■ TEXT SHOWN:

- Conference: Conference USA
- Record: 11–22 (5–11 C-USA)
- Head coach: Jeremy Ballard (6th season);
- Associate head coach: Jesse Bopp
- Assistant coaches: Joey Rodriguez; Zavier Anderson;
- Home arena: Ocean Bank Convocation Center

= 2023–24 FIU Panthers men's basketball team =

American college basketball season

The 2023–24 FIU Panthers men's basketball team represented Florida International University in the 2023–24 NCAA Division I men's basketball season. The Panthers, led by sixth-year head coach Jeremy Ballard, played their home games at Ocean Bank Convocation Center in Miami, Florida as members of Conference USA.

==Previous season==
The Panthers finished the 2022–23 season 14–18, 8–12 in C-USA play to finish in a 3-way tie for sixth place. As a No. 7 seed, they lost in the first round of the C-USA tournament to Louisiana Tech.

==Offseason==
===Departures===

| Name | Number | Pos. | Height | Weight | Year | Hometown | Reason for departure |
|---|---|---|---|---|---|---|---|
| Nick Guadarrama | 0 | F | 6'5" | 250 | GS Senior | Newington, CT | Graduated |
| Denver Jones | 2 | G | 6'4" | 195 | Sophomore | New Market, AL | Transferred to Auburn |
| Darryon Prescott | 15 | C | 7'0" | 216 | Freshman | Philadelphia, PA | Transferred to Coppin State |
| Austin Williams | 20 | G | 6'4" | 200 | GS Senior | Roseland, NJ | Graduate transferred to Rutgers |
| John Williams Jr. | 21 | G | 6'4" | 190 | GS Senior | Augusta, GA | Graduated |
| Cameron Wilson | 25 | G | 6'0" | 160 | Sophomore | Conyers, GA | Walk-on; transferred to Palm Beach State College |

===Incoming transfers===

| Name | Number | Pos. | Height | Weight | Year | Hometown | Previous School |
|---|---|---|---|---|---|---|---|
| Okechukwu Okeke | 0 | F/C | 6'9" | 230 | Junior | East Chicago, IN | Tallahassee CC |
| Jaidon Lipscomb | 5 | G | 6'5" | 176 | Junior | Columbus, OH | Lakeland CC |
| Travis Gray | 10 | G | 6'7" | 190 | Junior | Syracuse, NY | Mohawk Valley CC |
| Jonathan Aybar | 21 | F | 6'9" | 205 | Junior | Kissimmee, FL | North Florida |
| George Pridgett | 31 | G | 5'11" |  | Junior | Boston, MA | Polk State College |

===2023 recruiting class===
There were no incoming recruits for the class of 2023.

■ OBJECTIVES:
1. Repeat the part of the basketball team text that begins at the words "The 2023–24 FIU" and stops after "of Conference USA.", swapping "home games" for "home contests".
2. According to the basketball team text, which team beat the Panthers in the first round of the C-USA tournament after the 2022–23 season?
3. Say whether each statement agrees with the basketball team text, answering yes or no and quoting the words that decide it: (a) Denver Jones transferred to Auburn. (b) Jonathan Aybar's previous school was Tallahassee CC. (c) The team had incoming recruits for the class of 2023.
The lines that come next have no connection to the basketball team text.

■ DATASET ROWS:
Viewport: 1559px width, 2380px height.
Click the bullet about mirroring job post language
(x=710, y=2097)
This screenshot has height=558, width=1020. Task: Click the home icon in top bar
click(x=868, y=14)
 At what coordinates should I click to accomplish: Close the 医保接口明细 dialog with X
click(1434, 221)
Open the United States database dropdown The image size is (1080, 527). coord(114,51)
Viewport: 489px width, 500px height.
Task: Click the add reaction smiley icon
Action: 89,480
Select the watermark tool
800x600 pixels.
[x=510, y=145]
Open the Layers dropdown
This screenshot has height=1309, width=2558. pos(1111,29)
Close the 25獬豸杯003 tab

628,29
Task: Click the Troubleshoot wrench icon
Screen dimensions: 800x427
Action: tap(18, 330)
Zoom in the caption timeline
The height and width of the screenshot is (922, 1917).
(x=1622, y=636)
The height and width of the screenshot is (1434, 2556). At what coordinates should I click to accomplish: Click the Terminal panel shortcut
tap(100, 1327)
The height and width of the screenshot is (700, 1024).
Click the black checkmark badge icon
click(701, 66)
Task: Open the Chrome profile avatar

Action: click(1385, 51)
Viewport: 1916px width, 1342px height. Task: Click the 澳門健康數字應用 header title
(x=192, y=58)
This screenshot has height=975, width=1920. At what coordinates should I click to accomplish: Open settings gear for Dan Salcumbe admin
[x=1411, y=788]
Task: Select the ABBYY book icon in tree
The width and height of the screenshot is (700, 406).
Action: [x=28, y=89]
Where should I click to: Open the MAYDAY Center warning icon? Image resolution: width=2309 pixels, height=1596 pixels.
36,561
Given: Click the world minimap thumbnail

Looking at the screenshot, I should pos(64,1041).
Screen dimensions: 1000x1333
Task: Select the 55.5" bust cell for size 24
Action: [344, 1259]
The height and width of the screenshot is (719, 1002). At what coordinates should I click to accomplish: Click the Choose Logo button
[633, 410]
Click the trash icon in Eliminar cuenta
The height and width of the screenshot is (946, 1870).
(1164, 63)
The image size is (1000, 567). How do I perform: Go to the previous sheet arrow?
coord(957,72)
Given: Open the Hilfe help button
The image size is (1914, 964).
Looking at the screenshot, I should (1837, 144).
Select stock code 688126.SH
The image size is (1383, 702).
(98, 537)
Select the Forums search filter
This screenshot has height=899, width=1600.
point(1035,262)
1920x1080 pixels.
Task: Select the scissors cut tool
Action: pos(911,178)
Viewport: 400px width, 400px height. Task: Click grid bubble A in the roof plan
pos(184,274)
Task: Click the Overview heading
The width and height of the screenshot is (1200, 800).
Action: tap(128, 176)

■ SOLUTIONS TO THE TASKS:
1.
The 2023–24 FIU Panthers men's basketball team represented Florida International University in the 2023–24 NCAA Division I men's basketball season. The Panthers, led by sixth-year head coach Jeremy Ballard, played their home contests at Ocean Bank Convocation Center in Miami, Florida as members of Conference USA.

2. Louisiana Tech

3.
(a) Yes: "Transferred to Auburn"
(b) No: "North Florida"
(c) No: "There were no incoming recruits for the class of 2023."